STATED GOAL A: Please extract, word for word, the part of the TiVo holiday sale thread from "If only Tivo" up to and including "for TCF readers).".
STATED GOAL B: Carry the forum thread on TiVo holiday sales forward from the point where it stops.

I'm guessing there will just be a Christmas sale on the Bolts to try to clear out all of that old inventory. The Edge is probably too new for any type of big discounts yet.


----------



## Mikeguy (Jul 28, 2005)

2 weeks before Thanksgiving. Any word for your friends here, @TiVo_Ted?


----------



## HeatherA (Jan 10, 2002)

I have a dying TiVo, trying to decide what to do. Hope there's something good on offer.


----------



## Noelmel (Nov 6, 2014)

Been thinking of getting a mini for the bedroom. If I recall last year they had some $99 older or refurbished ones. But wondering if I should hold out for the rumored streaming stick or app. I have an Apple tv in there already so the app would be perfect. Although seems if they ever come from what I read wouldn’t have skip mode hmmm


Sent from my iPhone using Tapatalk


----------



## BobCamp1 (May 15, 2002)

If only Tivo had a way to put holiday sales ads in places where you couldn't miss them...like in front of every recording or within the guide data.


----------



## Mikeguy (Jul 28, 2005)

Or, here, lol (at least, for TCF readers).


----------



## chiguy50 (Nov 9, 2009)

Noelmel said:


> Been thinking of getting a mini for the bedroom. If I recall last year they had some $99 older or refurbished ones. But wondering if I should hold out for the rumored streaming stick or app. I have an Apple tv in there already so the app would be perfect. Although seems if they ever come from what I read wouldn't have skip mode hmmm


The TiVo Mini Vox is $149.99 today at Amazon.


----------



## tarheelblue32 (Jan 13, 2014)

chiguy50 said:


> The TiVo Mini Vox is $149.99 today at Amazon.


Thanks for the heads up. Just bought 3. That's the best price I think you're going to see on the Minis.

Also now $150 on Best Buy: https://www.bestbuy.com/site/tivo-mini-vox-streaming-media-player-black/6115417.p?skuId=6115417

This type of price cut makes me a little suspicious that their could be an updated version of the Mini in the works.


----------



## Mikeguy (Jul 28, 2005)

tarheelblue32 said:


> Thanks for the heads up. Just bought 3. That's the best price I think you're going to see on the Minis.
> 
> Also now $150 on Best Buy: https://www.bestbuy.com/site/tivo-mini-vox-streaming-media-player-black/6115417.p?skuId=6115417
> 
> This type of price cut makes me a little suspicious that their could be an updated version of the Mini in the works.


Keep your eyes open--last year, Best Buy had an unannounced* Black Friday sale on the Mini VOX at $130. I seem to recall that Amazon and TiVo itself had the Mini VOX on holiday sale for a period, at around $150 last year (and I believe that Best Buy went to that price as well).

I don't think it had/has anything to do with a new model: it's American Black Friday (now extending into the entire month of Nov., and even before) commercialism.

ENTRIES SUPPLIED:
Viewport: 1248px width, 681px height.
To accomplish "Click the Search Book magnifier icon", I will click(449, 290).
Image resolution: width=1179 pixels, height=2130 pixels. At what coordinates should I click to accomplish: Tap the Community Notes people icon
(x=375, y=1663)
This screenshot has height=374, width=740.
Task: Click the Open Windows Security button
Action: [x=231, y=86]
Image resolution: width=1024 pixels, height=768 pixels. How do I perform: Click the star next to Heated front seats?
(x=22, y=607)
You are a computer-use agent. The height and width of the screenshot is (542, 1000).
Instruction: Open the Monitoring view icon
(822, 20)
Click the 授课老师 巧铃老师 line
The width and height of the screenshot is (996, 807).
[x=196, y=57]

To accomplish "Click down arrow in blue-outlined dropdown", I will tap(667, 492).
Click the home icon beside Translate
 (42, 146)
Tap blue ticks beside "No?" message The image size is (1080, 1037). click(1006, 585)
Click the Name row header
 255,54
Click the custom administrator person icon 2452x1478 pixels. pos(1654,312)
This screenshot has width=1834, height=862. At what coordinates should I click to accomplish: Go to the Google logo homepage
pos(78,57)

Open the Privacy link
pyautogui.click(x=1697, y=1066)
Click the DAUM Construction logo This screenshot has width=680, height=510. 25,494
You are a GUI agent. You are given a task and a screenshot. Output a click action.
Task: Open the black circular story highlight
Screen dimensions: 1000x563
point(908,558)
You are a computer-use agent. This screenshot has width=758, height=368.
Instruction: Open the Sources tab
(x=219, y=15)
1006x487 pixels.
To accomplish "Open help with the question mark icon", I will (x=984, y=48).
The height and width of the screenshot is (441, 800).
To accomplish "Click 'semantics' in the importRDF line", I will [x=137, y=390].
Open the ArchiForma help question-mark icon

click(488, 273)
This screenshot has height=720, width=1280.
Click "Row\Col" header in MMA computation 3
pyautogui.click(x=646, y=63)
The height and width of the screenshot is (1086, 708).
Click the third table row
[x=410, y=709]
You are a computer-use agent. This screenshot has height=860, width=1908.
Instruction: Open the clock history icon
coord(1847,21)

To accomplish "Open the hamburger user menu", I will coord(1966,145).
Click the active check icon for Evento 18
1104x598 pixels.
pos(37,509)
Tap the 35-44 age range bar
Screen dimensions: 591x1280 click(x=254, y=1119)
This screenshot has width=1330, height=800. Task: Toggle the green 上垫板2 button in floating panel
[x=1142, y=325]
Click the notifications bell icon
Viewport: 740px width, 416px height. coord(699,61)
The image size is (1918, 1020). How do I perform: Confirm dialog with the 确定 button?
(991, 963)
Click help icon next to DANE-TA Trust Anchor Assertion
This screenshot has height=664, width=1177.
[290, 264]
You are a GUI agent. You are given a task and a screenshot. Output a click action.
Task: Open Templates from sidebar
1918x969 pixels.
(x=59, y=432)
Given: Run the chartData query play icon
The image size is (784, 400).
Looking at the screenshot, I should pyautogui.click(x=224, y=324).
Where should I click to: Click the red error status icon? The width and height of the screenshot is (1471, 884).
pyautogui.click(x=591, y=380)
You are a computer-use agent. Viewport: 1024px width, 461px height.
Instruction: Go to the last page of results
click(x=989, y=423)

TASK RESPONSE A:
If only Tivo had a way to put holiday sales ads in places where you couldn't miss them...like in front of every recording or within the guide data.


----------



## Mikeguy (Jul 28, 2005)

Or, here, lol (at least, for TCF readers).

TASK RESPONSE B:
* Kindly leaked to us here by @TiVo_Ted. The sale truly was bizarre, to me: as far as I was aware, not listed in a Best Buy circular, no special shelf-tag or other store notice, etc. It just "was there"--perhaps to create buzz that Best Buy has great deals? One never would have known about the sale but for the notice here at TCF (or happening to look at the product at Best Buy and noticing that the shelf-tag price seemed to be a typo, lol).


----------



## Mikeguy (Jul 28, 2005)

Note a purchase consideration factor, between buying from Amazon and Best Buy, at the same price: all other things being equal and if there is a Best Buy in the area, purchasing from Best Buy could be handy in case it later lowers the price (e.g. at Black Friday/Cyber Monday), for price adjustment purposes (which Amazon generally will not do). On the other hand, if one has Amazon gift cards around . . . .


----------



## Adam C. (Jul 24, 2017)

Mikeguy said:


> Note a purchase consideration factor, between buying from Amazon and Best Buy, at the same price: all other things being equal and if there is a Best Buy in the area, purchasing from Best Buy could be handy in case it later lowers the price (e.g. at Black Friday/Cyber Monday), for price adjustment purposes (which Amazon generally will not do). On the other hand, if one has Amazon gift cards around . . . .


You have to be careful with Black Friday deals. Last year I tried that with a Best Buy purchase and they would not adjust the price because it was a Black Friday special deal.


----------



## tarheelblue32 (Jan 13, 2014)

Adam C. said:


> You have to be careful with Black Friday deals. Last year I tried that with a Best Buy purchase and they would not adjust the price because it was a Black Friday special deal.


I assume that if you're within their return window, you could return it and buy it back again. That should work for Amazon too.


----------



## Mikeguy (Jul 28, 2005)

Adam C. said:


> You have to be careful with Black Friday deals. Last year I tried that with a Best Buy purchase and they would not adjust the price because it was a Black Friday special deal.


You're right, that sometimes can be a hassle (or make things impossible). Last year, Best Buy's TiVo Mini VOX deal wasn't a Black Friday "special" (seemingly)--it just "was there."


tarheelblue32 said:


> I assume that if you're within their return window, you could return it and buy it back again. That should work for Amazon too.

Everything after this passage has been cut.